### Task requirements:
In the data below, take the part that opens with the line containing "The height and width of the screenshot is (800, 500)." and closes with the line containing "click(x=88, y=137)", and reproduce it with "Freightliner" renamed to "Peterbilt" and everything else left unchanged.

### A run of records:
━━━━
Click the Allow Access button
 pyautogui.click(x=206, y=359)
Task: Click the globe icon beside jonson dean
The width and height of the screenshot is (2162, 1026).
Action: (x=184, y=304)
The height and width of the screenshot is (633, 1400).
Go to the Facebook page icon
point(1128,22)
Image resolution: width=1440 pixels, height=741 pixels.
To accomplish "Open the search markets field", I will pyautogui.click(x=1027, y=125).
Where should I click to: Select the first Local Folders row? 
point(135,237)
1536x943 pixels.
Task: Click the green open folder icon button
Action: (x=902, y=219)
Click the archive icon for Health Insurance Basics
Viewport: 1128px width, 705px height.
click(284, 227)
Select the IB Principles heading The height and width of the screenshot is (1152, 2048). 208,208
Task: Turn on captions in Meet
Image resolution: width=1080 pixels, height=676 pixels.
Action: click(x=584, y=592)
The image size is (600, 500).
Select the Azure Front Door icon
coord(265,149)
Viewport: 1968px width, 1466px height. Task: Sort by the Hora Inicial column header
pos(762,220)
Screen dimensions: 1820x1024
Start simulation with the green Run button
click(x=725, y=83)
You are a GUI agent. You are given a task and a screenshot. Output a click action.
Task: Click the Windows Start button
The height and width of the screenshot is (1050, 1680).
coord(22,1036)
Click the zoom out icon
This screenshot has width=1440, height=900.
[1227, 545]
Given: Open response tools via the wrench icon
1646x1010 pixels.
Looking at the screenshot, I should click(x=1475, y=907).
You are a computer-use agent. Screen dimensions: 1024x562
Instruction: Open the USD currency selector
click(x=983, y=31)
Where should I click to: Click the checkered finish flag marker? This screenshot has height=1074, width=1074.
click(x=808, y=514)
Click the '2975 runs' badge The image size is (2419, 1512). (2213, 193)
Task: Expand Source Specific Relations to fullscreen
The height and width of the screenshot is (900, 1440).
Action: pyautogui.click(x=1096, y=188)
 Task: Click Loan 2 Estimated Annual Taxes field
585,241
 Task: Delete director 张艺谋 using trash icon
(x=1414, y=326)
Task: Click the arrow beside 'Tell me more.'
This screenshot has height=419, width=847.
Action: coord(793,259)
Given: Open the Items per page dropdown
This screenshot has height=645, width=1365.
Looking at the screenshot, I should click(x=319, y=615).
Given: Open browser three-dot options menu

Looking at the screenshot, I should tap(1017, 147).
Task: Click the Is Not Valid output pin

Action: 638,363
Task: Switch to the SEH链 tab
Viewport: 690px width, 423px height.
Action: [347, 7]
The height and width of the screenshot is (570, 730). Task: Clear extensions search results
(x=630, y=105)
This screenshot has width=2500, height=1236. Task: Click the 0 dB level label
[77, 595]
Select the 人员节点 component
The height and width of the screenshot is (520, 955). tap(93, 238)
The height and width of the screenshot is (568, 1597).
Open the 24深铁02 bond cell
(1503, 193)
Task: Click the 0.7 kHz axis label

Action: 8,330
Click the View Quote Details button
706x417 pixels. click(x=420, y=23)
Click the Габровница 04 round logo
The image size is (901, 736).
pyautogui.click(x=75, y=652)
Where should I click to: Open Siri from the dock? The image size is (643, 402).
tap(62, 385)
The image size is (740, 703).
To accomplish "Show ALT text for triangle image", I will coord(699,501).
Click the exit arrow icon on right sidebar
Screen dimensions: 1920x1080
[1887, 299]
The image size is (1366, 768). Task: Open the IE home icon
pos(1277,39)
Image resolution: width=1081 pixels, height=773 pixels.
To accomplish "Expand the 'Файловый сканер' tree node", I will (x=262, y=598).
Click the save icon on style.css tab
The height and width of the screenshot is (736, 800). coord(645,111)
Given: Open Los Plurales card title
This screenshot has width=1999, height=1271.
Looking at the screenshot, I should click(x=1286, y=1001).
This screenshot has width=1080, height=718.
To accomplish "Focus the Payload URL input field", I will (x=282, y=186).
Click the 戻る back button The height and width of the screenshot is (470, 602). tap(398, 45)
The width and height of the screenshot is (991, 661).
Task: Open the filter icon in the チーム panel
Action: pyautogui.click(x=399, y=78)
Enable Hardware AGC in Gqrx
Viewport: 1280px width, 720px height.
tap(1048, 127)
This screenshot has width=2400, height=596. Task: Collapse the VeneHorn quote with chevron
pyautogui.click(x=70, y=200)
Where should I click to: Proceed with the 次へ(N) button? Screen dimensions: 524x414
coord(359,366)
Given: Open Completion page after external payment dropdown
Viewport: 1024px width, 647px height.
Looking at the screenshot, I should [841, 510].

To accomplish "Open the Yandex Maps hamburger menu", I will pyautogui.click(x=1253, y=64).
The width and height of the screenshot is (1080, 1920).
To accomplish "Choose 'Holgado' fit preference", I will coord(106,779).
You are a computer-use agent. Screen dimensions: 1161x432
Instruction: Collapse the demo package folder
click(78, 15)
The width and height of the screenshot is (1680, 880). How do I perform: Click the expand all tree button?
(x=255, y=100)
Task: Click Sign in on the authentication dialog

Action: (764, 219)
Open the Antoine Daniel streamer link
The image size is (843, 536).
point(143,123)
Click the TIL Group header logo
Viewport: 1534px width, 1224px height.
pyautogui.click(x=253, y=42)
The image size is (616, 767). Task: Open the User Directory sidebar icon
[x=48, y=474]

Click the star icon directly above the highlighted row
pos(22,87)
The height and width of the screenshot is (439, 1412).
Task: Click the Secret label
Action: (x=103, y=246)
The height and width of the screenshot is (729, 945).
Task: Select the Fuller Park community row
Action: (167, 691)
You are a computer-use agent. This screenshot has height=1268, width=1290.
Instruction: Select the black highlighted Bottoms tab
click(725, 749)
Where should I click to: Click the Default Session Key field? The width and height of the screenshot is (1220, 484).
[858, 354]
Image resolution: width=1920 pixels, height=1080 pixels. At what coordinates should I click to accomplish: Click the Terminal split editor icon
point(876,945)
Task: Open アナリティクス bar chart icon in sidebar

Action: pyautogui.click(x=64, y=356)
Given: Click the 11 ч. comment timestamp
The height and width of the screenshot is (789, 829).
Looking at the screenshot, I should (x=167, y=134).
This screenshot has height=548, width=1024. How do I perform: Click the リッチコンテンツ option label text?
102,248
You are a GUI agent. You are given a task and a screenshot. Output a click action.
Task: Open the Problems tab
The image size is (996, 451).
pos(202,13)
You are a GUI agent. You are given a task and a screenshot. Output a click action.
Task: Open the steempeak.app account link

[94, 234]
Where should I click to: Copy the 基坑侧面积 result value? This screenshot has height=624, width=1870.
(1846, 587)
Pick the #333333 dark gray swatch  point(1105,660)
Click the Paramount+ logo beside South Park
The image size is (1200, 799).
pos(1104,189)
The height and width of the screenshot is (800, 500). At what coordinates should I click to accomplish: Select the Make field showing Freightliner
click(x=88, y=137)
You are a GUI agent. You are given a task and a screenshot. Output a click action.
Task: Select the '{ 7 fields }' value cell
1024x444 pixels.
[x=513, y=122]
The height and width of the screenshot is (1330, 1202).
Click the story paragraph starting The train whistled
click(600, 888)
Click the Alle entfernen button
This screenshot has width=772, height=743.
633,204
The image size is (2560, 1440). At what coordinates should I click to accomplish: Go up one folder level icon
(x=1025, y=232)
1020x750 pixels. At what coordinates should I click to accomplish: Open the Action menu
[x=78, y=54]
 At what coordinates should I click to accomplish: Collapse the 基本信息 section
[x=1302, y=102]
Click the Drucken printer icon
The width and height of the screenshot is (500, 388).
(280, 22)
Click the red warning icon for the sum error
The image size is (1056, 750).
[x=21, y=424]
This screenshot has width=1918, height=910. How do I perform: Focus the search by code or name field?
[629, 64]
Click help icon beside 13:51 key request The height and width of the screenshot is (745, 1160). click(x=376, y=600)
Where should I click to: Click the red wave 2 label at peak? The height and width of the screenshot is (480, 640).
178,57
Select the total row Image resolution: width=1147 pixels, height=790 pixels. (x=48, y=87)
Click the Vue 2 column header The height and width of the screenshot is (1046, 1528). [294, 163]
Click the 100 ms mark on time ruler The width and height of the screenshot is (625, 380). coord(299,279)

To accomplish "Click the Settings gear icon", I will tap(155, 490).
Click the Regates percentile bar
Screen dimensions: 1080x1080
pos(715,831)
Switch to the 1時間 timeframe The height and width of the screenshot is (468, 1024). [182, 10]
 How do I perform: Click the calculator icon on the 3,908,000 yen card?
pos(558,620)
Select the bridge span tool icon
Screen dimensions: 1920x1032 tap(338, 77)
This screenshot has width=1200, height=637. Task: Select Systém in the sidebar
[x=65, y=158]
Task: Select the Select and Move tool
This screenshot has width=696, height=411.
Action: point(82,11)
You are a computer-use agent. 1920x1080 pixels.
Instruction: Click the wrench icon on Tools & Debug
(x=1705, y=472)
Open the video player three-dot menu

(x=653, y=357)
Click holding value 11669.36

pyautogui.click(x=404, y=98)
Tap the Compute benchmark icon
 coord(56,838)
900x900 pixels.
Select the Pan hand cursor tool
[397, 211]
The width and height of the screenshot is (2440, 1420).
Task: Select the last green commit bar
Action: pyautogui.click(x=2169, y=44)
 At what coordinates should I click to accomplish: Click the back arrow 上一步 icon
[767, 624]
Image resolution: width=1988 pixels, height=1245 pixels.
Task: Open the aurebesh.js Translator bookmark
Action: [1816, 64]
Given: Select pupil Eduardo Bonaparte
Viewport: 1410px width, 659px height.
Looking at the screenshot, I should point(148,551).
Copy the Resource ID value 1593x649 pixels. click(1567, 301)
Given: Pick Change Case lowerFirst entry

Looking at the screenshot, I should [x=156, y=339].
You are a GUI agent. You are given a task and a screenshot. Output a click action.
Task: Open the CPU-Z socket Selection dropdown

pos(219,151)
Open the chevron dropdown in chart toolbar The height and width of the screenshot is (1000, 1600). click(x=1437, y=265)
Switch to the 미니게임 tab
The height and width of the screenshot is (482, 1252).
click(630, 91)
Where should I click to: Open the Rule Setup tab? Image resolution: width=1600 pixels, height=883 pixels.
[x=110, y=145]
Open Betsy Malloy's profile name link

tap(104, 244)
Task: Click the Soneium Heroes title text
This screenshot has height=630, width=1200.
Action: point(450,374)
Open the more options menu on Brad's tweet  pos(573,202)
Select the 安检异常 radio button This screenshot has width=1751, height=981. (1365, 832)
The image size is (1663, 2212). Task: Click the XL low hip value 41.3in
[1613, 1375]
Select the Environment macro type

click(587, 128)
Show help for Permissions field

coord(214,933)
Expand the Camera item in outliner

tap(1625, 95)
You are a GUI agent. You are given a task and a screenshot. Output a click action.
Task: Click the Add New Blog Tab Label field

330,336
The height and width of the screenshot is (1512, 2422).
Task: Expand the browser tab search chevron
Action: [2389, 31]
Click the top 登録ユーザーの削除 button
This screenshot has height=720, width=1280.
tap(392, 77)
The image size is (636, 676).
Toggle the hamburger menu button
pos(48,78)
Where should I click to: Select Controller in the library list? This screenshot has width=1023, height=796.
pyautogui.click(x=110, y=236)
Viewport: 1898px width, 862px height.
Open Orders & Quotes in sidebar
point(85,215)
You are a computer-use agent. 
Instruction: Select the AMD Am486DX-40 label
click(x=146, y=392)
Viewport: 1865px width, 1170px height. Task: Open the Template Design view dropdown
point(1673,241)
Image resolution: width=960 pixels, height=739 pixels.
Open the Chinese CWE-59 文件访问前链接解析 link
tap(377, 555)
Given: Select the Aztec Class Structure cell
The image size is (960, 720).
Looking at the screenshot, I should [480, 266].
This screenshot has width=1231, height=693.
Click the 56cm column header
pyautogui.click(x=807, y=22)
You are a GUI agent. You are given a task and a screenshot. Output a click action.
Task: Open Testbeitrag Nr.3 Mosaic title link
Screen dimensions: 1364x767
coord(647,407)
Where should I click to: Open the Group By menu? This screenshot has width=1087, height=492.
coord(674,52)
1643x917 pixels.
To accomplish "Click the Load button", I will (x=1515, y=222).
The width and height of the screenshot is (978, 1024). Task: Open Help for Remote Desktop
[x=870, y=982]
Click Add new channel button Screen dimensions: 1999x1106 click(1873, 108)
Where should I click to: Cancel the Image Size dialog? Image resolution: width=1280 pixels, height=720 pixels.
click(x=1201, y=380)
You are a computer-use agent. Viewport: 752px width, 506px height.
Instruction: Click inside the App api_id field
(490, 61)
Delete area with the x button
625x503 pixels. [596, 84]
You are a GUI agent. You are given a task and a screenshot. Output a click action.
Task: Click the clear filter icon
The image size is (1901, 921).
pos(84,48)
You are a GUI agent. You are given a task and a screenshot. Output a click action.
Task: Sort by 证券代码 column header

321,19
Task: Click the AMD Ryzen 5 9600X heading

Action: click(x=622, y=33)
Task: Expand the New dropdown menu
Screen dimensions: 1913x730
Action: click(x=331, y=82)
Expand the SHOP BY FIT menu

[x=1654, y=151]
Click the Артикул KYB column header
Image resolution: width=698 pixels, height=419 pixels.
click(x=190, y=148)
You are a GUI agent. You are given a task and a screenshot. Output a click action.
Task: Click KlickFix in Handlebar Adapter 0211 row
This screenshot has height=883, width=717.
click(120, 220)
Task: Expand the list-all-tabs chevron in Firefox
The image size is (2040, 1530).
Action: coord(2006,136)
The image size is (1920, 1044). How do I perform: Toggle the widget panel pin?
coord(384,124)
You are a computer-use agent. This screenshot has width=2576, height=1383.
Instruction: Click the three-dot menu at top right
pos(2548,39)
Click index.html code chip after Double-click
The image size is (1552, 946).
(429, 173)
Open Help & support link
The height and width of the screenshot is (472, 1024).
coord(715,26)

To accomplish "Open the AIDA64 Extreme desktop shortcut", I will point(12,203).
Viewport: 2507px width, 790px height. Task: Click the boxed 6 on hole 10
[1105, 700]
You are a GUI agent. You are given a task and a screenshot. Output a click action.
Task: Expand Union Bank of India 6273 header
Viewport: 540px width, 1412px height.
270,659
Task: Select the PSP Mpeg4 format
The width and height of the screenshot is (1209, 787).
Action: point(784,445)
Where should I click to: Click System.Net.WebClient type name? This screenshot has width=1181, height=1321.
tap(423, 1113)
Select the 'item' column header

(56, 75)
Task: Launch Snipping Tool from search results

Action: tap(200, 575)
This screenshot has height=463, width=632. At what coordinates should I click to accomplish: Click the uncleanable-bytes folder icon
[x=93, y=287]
━━━━
### Right answer:
The height and width of the screenshot is (800, 500). At what coordinates should I click to accomplish: Select the Make field showing Peterbilt
click(x=88, y=137)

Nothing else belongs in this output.